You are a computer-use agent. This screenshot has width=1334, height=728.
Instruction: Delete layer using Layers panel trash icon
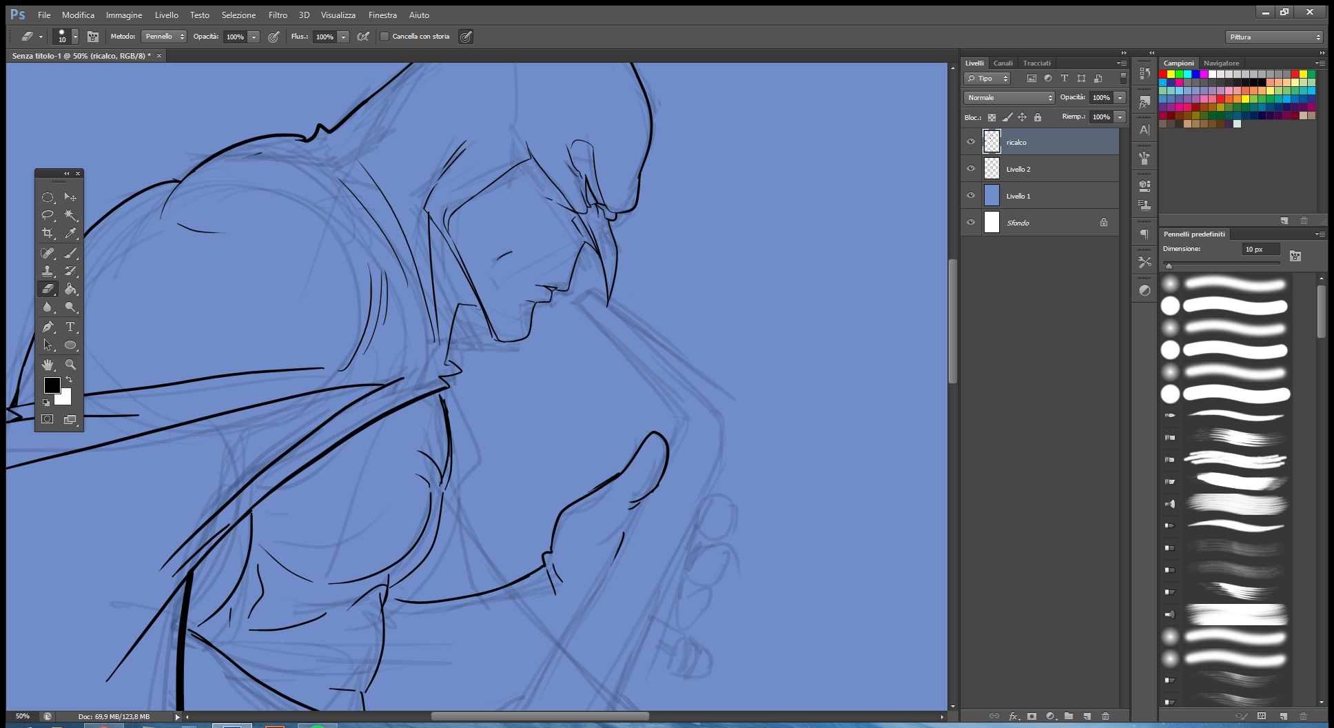(x=1105, y=716)
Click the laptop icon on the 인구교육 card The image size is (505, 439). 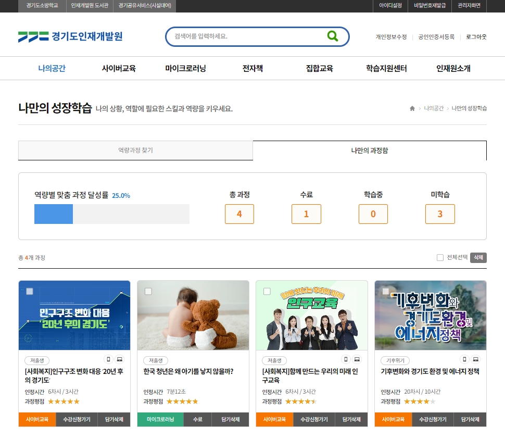pos(357,359)
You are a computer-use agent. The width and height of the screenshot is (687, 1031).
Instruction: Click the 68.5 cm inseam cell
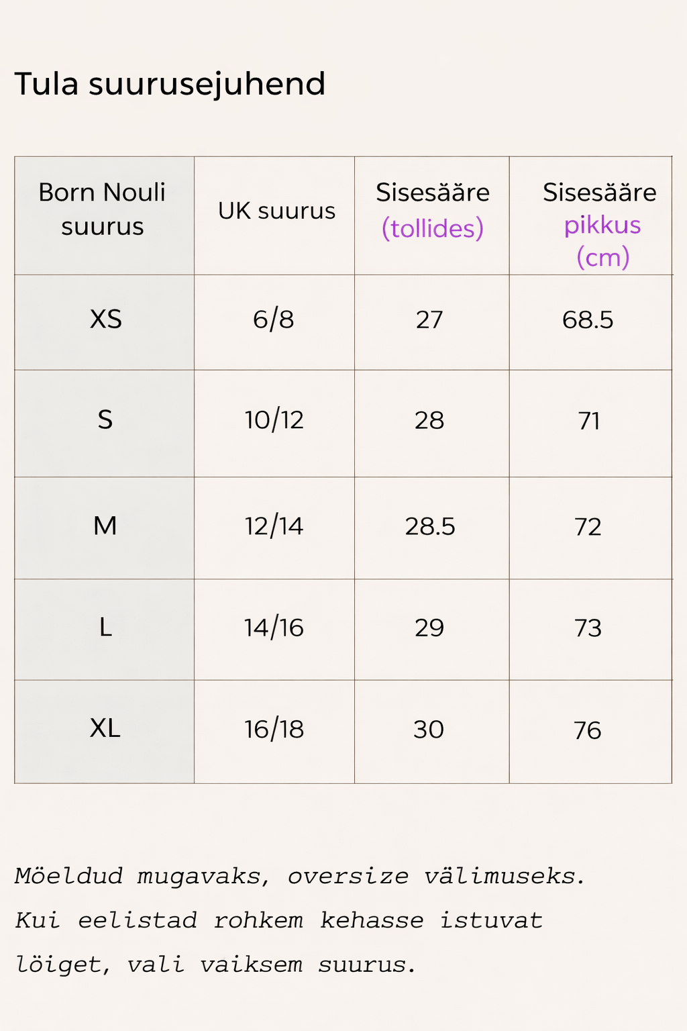pos(588,320)
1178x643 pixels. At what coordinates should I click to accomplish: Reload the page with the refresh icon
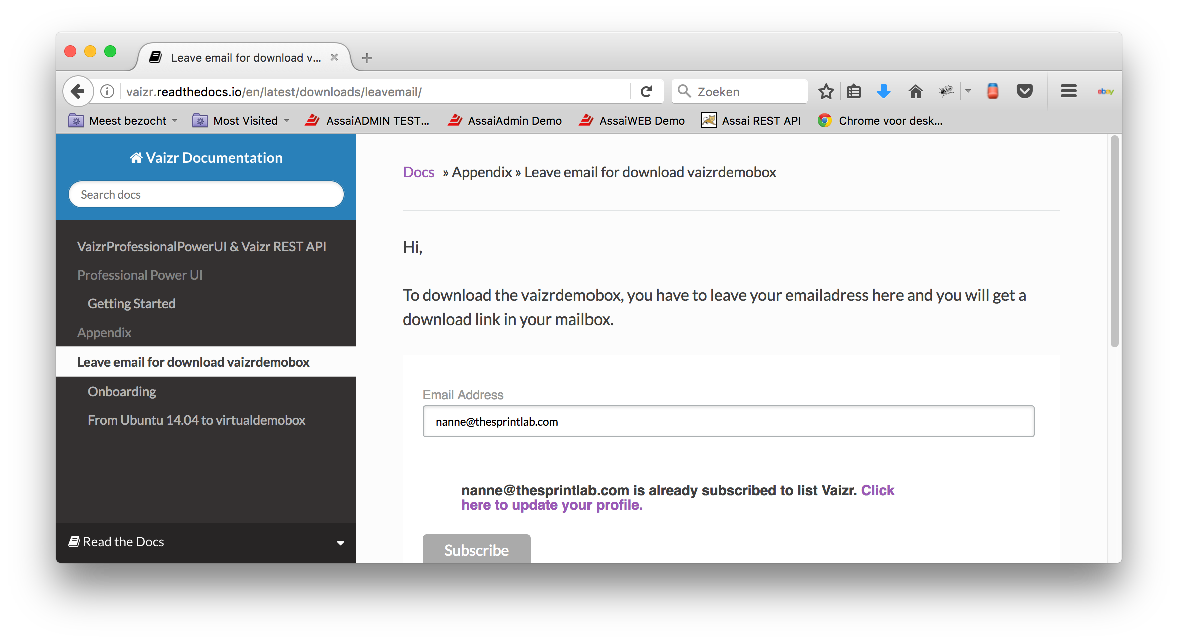point(646,91)
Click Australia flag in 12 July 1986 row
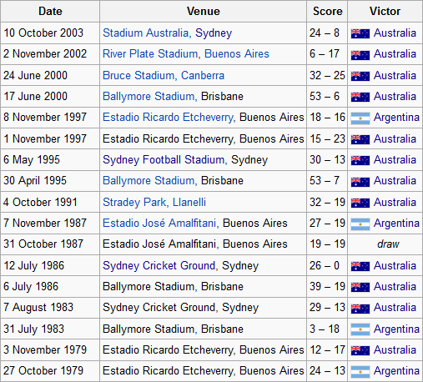423x382 pixels. [x=360, y=266]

────────

* _What to produce_
Give again, exactly, each line from the one that contains "You are a computer-use agent. The" through the last line of the material above. Pictures do not belong in the copy.

* _Result_
You are a computer-use agent. The width and height of the screenshot is (687, 1031).
Instruction: Click the 68.5 cm inseam cell
pos(588,320)
1178x643 pixels. At what coordinates should I click to accomplish: Reload the page with the refresh icon
point(646,91)
Click Australia flag in 12 July 1986 row
423x382 pixels. [x=360, y=266]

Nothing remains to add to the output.